Depois de 93 dias com o ministro-revisor João Otávio de Noronha, a Ação Penal nº 1.076/DF (2021/0044467‑7), na qual o governador do Acre, Gladson Cameli (PP), é réu pelos crimes de participação em organização criminosa, corrupção passiva, peculato, lavagem de dinheiro e fraude à licitação, o julgamento pode ser retornado na Corte Especial do STJ (Superior Tribunal de Justiça). A votação foi interrompida em 17 de dezembro de 2025, quando a relatora do caso, ministra Nancy Andrighi, proferia seu voto, e o ministro-revisor pediu vista dos autos.

No seu voto, Nancy Andrighi manifestou-se pela condenação de Cameli, propondo pena de 25 anos e 9 meses de reclusão em regime inicialmente fechado, 600 dias-multa, perda imediata do cargo de governador e pagamento de indenização de R$ 11.785.020,31 ao Estado do Acre, por considerar comprovada a participação dele em todos os crimes imputados.

Os autos foram devolvidos na quinta-feira, 19 de março de 2026, à ministra Nancy Andrighi, relatora do processo, a quem cabe incluir o processo na pauta de julgamento da Corte Especial. Pelo artigo 162 do Regimento Interno do STJ (RISTJ), após a restituição, o julgamento deve prosseguir na sessão subsequente ao fim do prazo de vista, com ou sem voto‑vista. O dispositivo determina que o ministro que solicitou vista deve devolver os autos ao presidente da Corte Especial — atualmente o ministro Humberto Martins — no prazo máximo de 60 dias, prorrogáveis por mais 30 dias mediante requerimento fundamentado ao colegiado. Além disso, os votos proferidos anteriormente são computados mesmo que seus autores não estejam presentes ou tenham deixado o cargo, inclusive no caso de relator afastado.

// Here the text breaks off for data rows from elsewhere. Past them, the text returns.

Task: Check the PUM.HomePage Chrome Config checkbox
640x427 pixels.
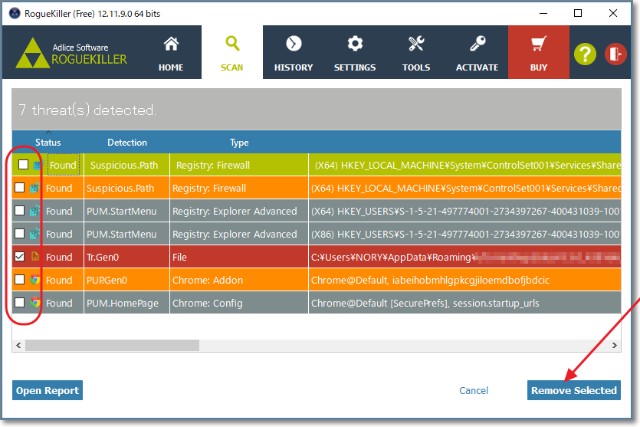Action: (x=22, y=303)
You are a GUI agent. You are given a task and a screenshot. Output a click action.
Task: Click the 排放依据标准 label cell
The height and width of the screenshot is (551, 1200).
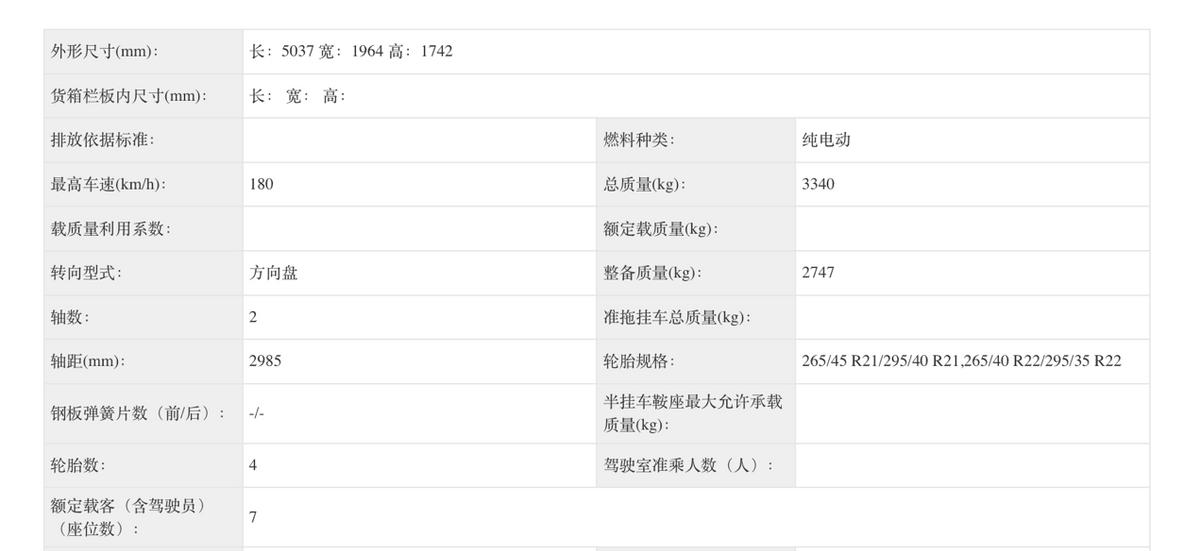point(103,140)
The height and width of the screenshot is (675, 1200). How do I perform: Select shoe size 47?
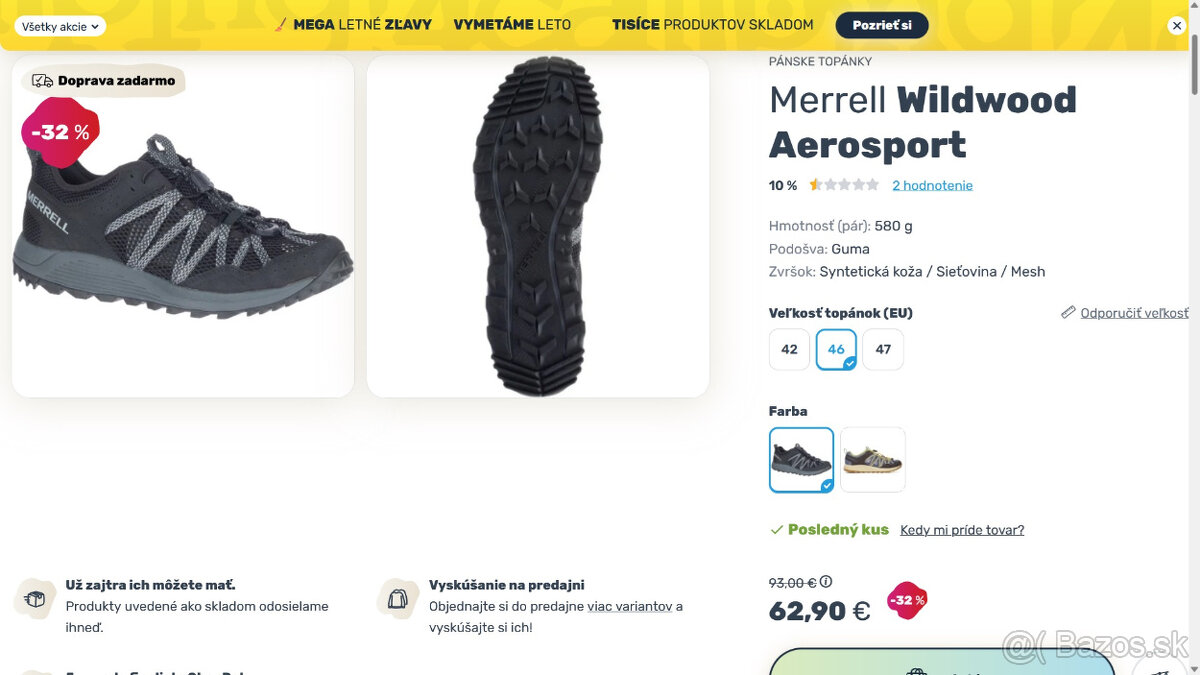883,349
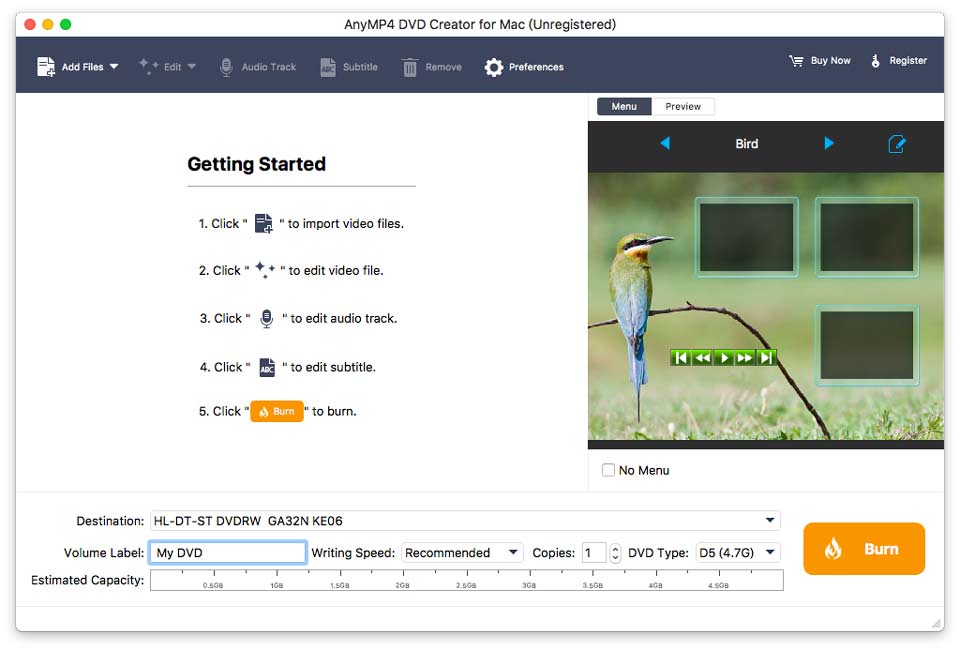
Task: Switch to the Preview tab
Action: (685, 106)
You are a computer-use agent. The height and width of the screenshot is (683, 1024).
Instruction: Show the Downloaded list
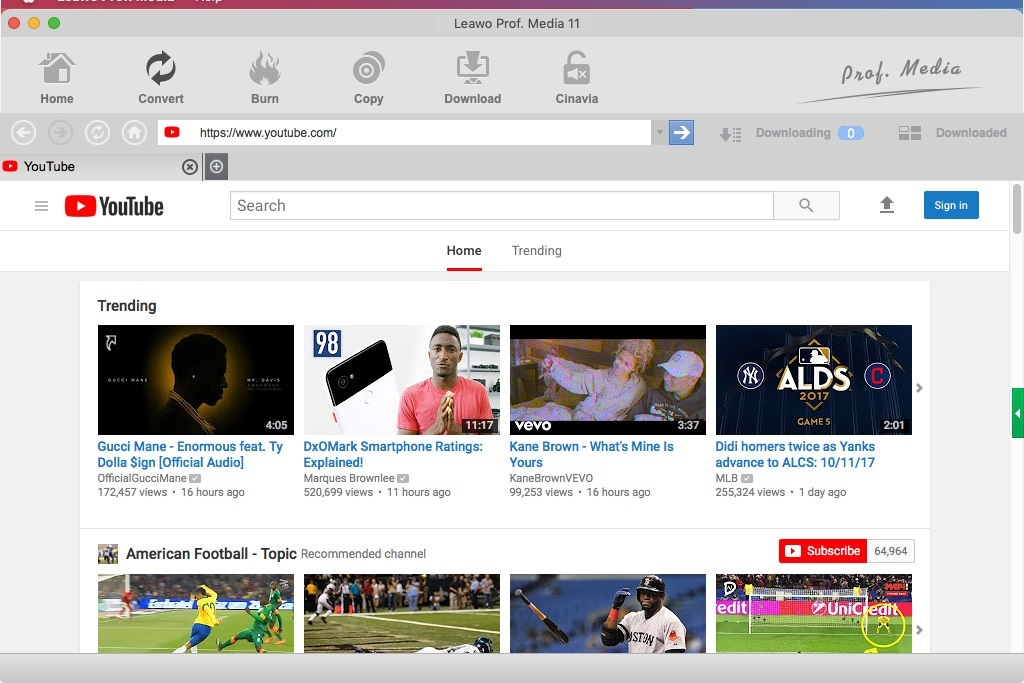(x=952, y=133)
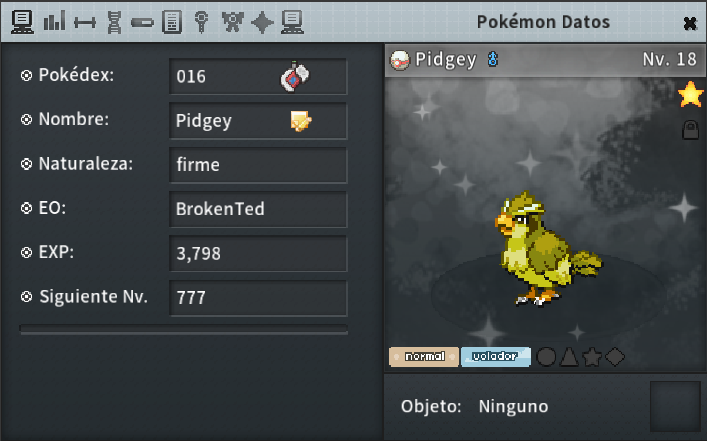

Dessa forma, Nancy Andrighi pode incluir o processo na próxima sessão ordinária, observando a agenda das sessões e o calendário oficial de pautas. Pelo artigo 90 do RISTJ, se houver necessidade, o presidente da Corte pode convocar sessão extraordinária para prosseguir o julgamento, garantindo flexibilidade para tratar de casos urgentes ou de grande relevância pública.

O processo foi autuado em 9 de março de 2021 e chegou à Corte Especial após tramitação em instâncias inferiores. A denúncia foi recebida por unanimidade, sem afastamento cautelar do governador, por entender-se que os fatos, embora graves, não justificavam a medida naquele momento.

O julgamento da Ação Penal 1076/DF mantém elevado interesse público devido à gravidade dos crimes imputados e ao fato de envolver um governante em exercício. A retomada dependerá da inclusão do processo na próxima pauta da Corte Especial, onde serão computados os votos já proferidos e seguirá a deliberação dos demais ministros.